The investment fund local companies within the city and international companies seeking to establish operations in Dubai.

Plouzeau said that several Asian startups across various sectors have already established their presence in several of DIEZ affiliates, which include Dubai Airport Free Zone, Dubai Silicon Oasis and Dubai CommerCity.

“We frequently welcome delegations from Asia to explore the economic zones affiliated with DIEZ,” Plouzeau added.

Some of Oraseya Capital’s portfolio companies include lawhive, a legal platform to find UK solicitors; letswork, a global coworking space booking platform that also operates in Asia; and souKare, a healthcare and lifestyle startup.

Middle East and North Africa (MENA) startups raised $4 billion in 2023 across 583 deals, showing a modest growth of 1.7% year-on-year, according to Wamda Research.


Oraseya embraces a sector-agnostic approach, encompassing areas such as consumer apps, fintech, logistics, healthcare technology, education technology, and agricultural tecnology, along with a variety of business models.

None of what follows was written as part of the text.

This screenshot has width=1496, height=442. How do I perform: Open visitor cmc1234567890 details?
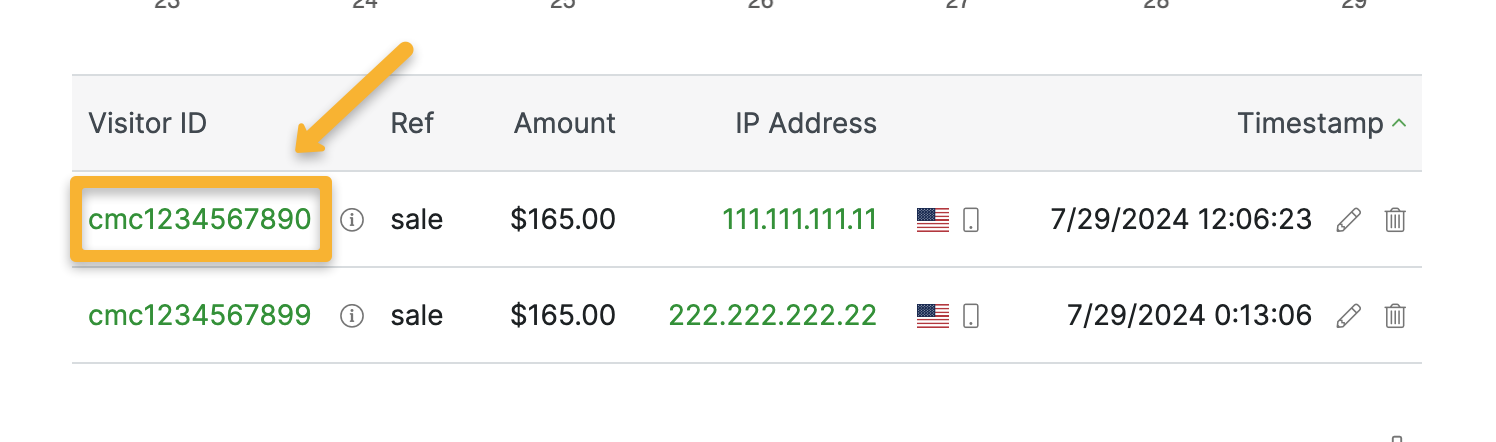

Investment targets will include start-ups in various stages ranging from pre-seed to series B, said Plouzeau.

“Our evaluation process adapts to the startup's stage; for instance, we prioritise assessing the strength, experience, and knowledge of the founding team for pre-seed startups,” he said.

In contrast, series-B companies are expected to demonstrate a proven track record and a well-defined trajectory toward sustainable growth.

“Rigorous due diligence is integral to our process, covering technical, legal, financial, and commercial aspects,” Plouzeau added.

Dubai’s efforts to develop the technology start-up scene has strong regional parallels with Malaysia, where the government is also keen on providing a strong venture capital ecosystem.

Sovereign wealth fund Khazanah in 2023 announced the Future Malaysia programme, an initiative to spur the local start-up ecosystem via collaborations with domestic and international partners.

It has partnered with venture capital firm Antler for this project.


There has been increasing investment activity and fund flows between Asia and the Middle East over the past 12 months.

A surge in investing interest from state-owned institutions and sovereign wealth funds in the Middle East in Asia has sparked the interest of other investors from that region, including family offices, industry experts told AsianInvestor previously.

Meanwhile, Dubai has emerged as a destination for Asian wealthy families to set up operations, along with Hong Kong and Singapore.

Key investment opportunities lie in digital transformation and robotics in logistics and manufacturing, fintech and virtual assets, and tourism.

Dubai has also undertaken steps to to attract wealthy investors from Asia, particularly Hong Kong.

In addition, the UAE (of which Dubai is one emirate) is Hong Kong’s largest Middle East trading partner.